Note: The first edition of this article was originally completed in 1990, based on the author's personal experiences with the Worldwide Church of God from 1978 to 1984. While many changes have occurred in this church since that time, it is the author's personal contention that doctrinal changes are completely irrelevant to the core of the Worldwide Church of God's destructiveness, that is, the cruel psychological manipulation of its membership.This treatment of its members is common to many harmful groups, and understanding how people are led into this situation is more generally useful than details of one small, nearly-defunct church group.

9. Corrupt Fruit

If a tree is known by its fruits, then the Worldwide Church of God is among the many corrupt trees. That much of what they preach and broadcast may be factual simply makes them the more dangerous.
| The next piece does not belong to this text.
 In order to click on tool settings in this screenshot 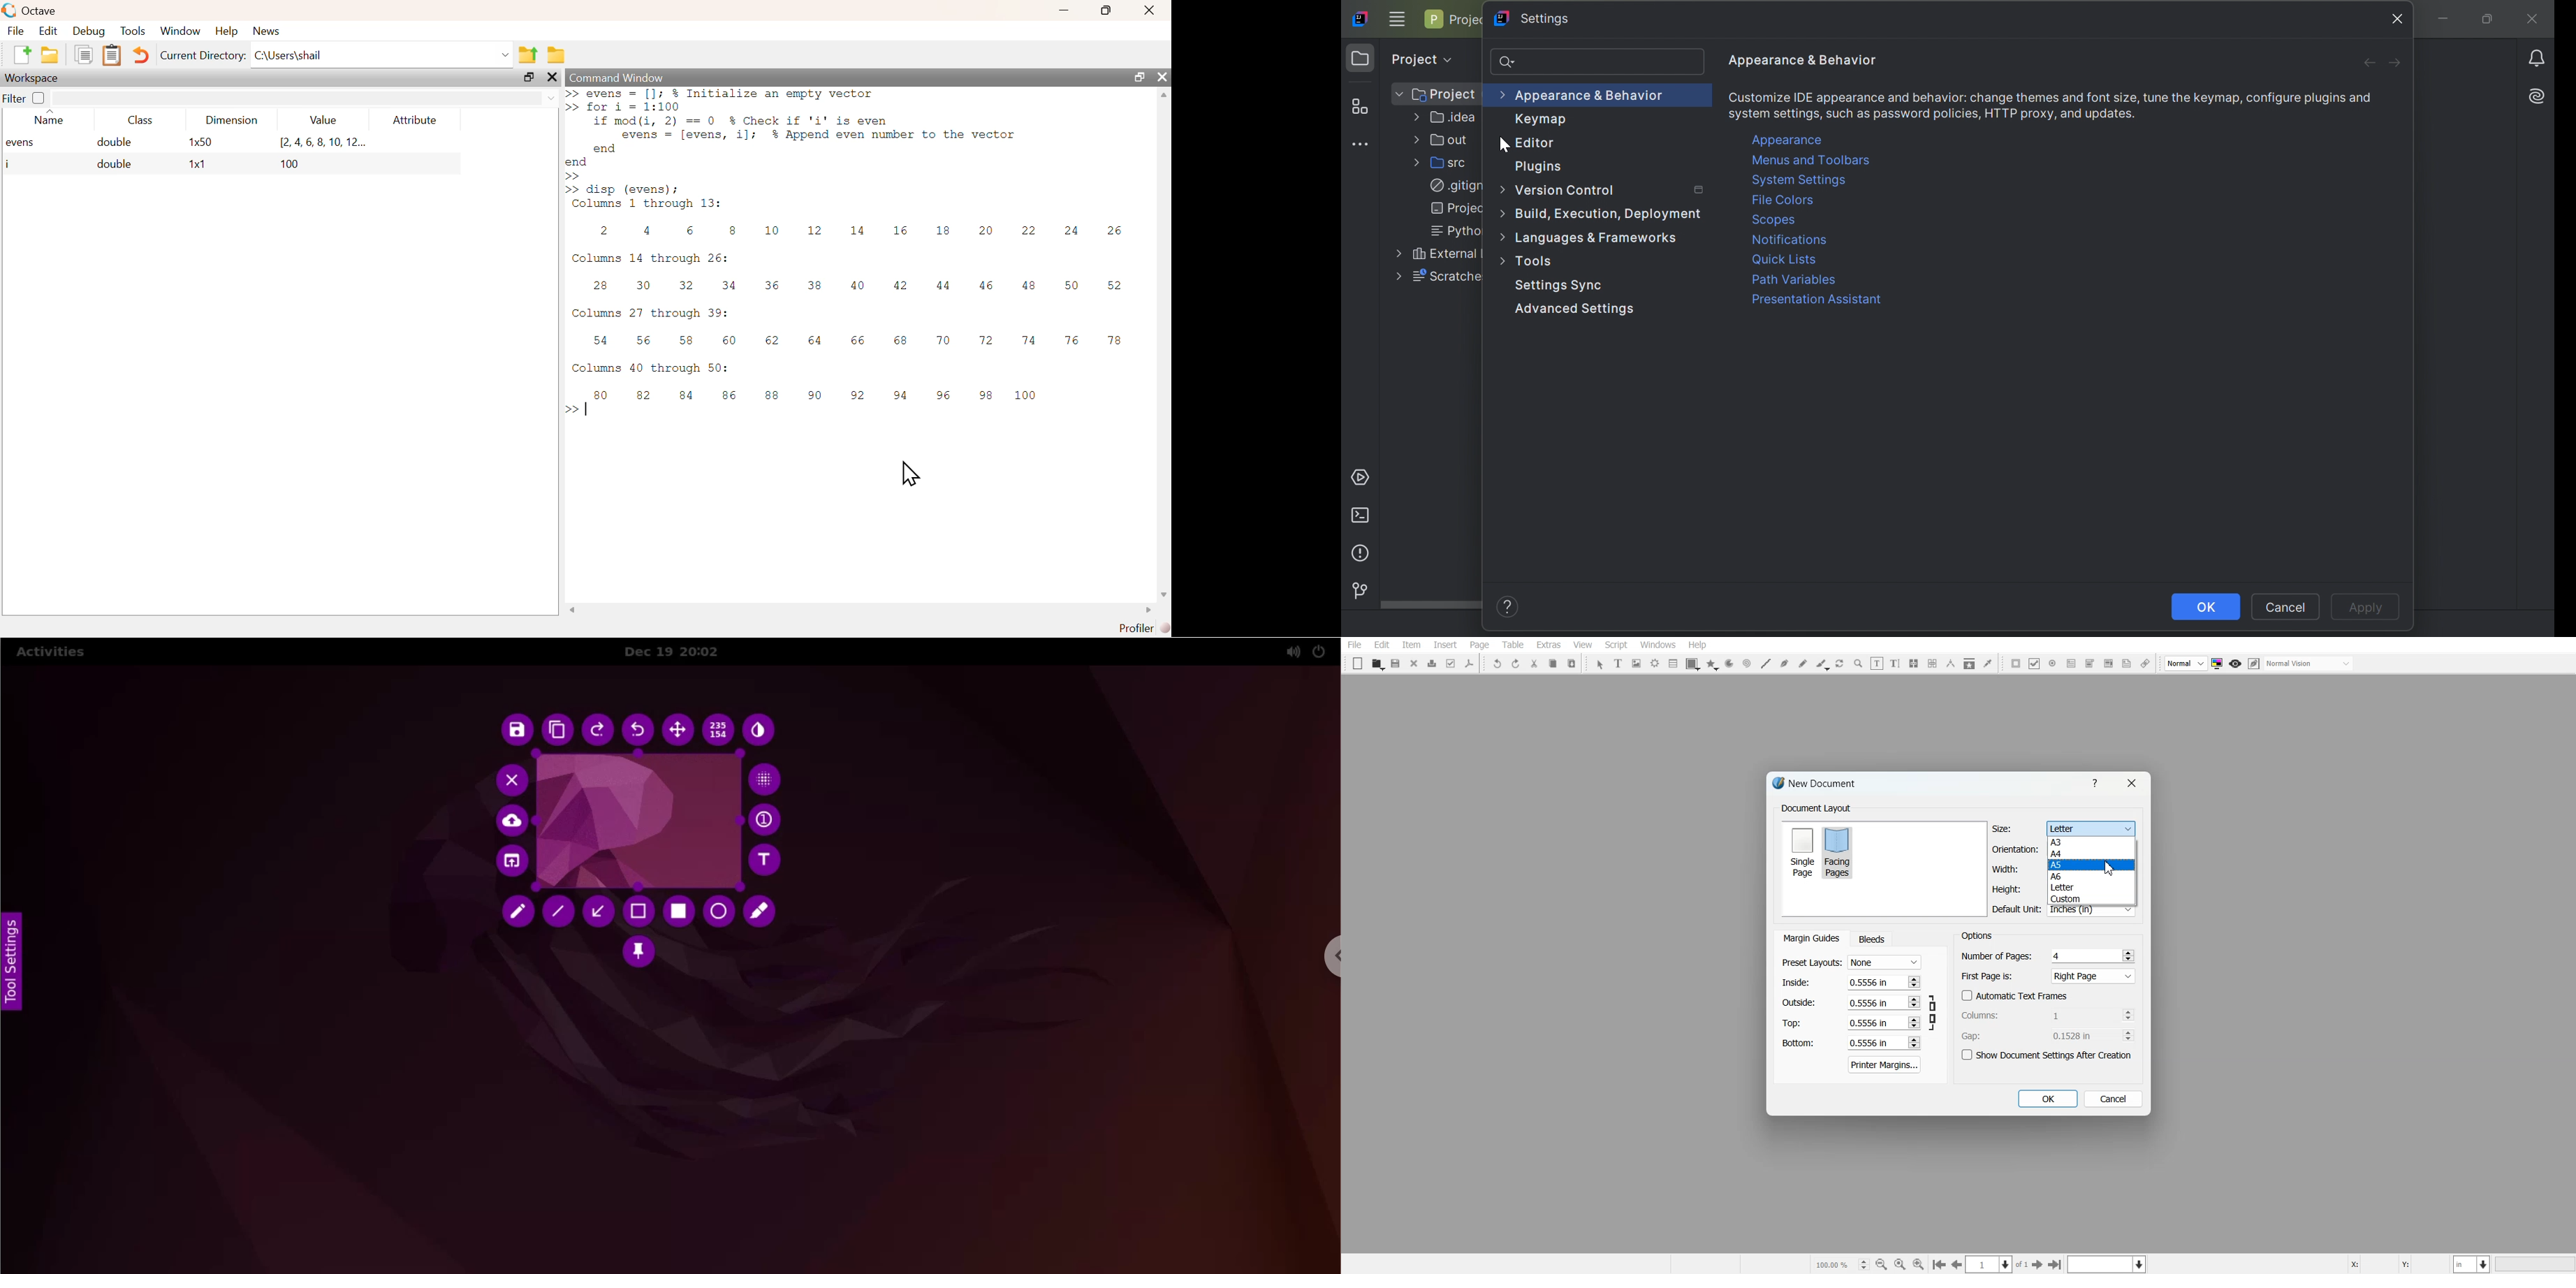, I will do `click(17, 958)`.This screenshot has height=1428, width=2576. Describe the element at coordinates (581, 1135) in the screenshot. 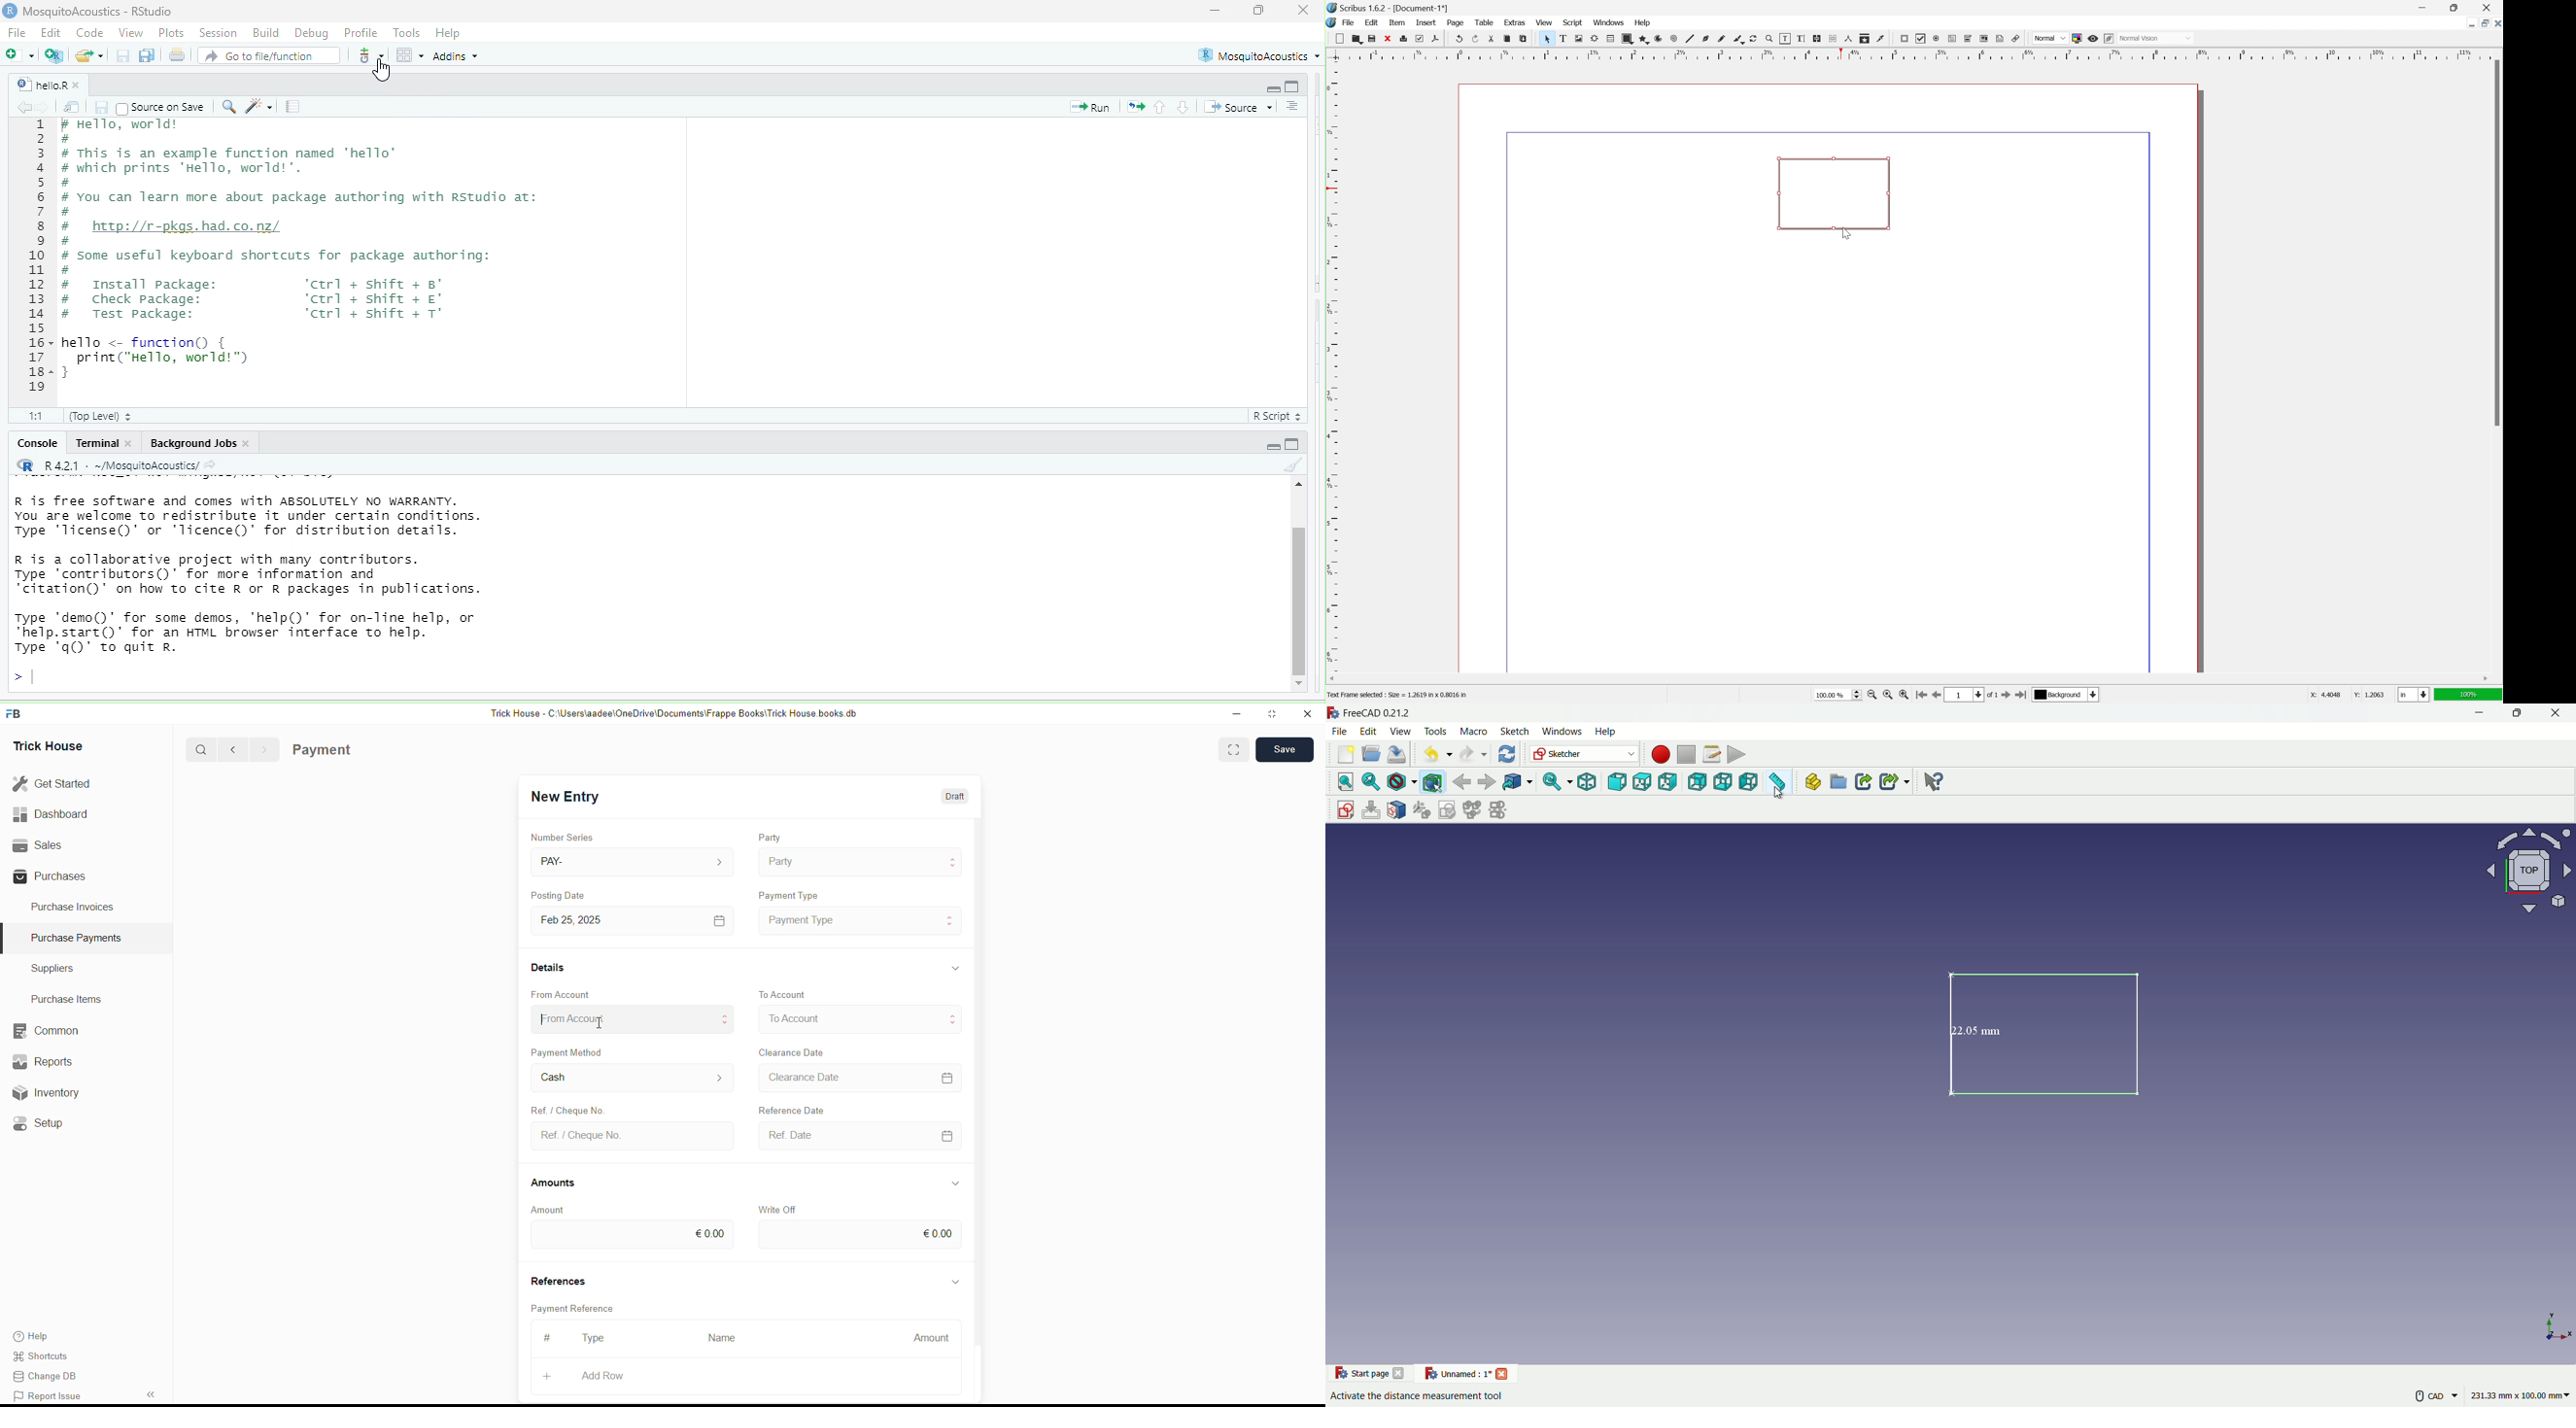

It also makes them guilty of a kind of blasphemy, as they use the truth to promote a lie, and so entrap and control even the wary and the diligent, slandering and dishonouring God by their practice.

      This kind of false religion has always been the target of the most vehement biblical denunciations. To those whose fear religion would consign all those who oppose them to the "Lake of Fire," I leave one last thought:

"Many will say to me in that day, Lord, Lord, have we not prophesied in thy name? and in thy name have cast out devils? and in thy name done many wonderful works?
"And then I will profess unto them, I never knew you: depart from me, ye that work iniquity." (Matthew 7:22,23, KJV)

      Ultimately, your own religion or philosophy is the sacred birthright of your humanity, which no man can ever take from you.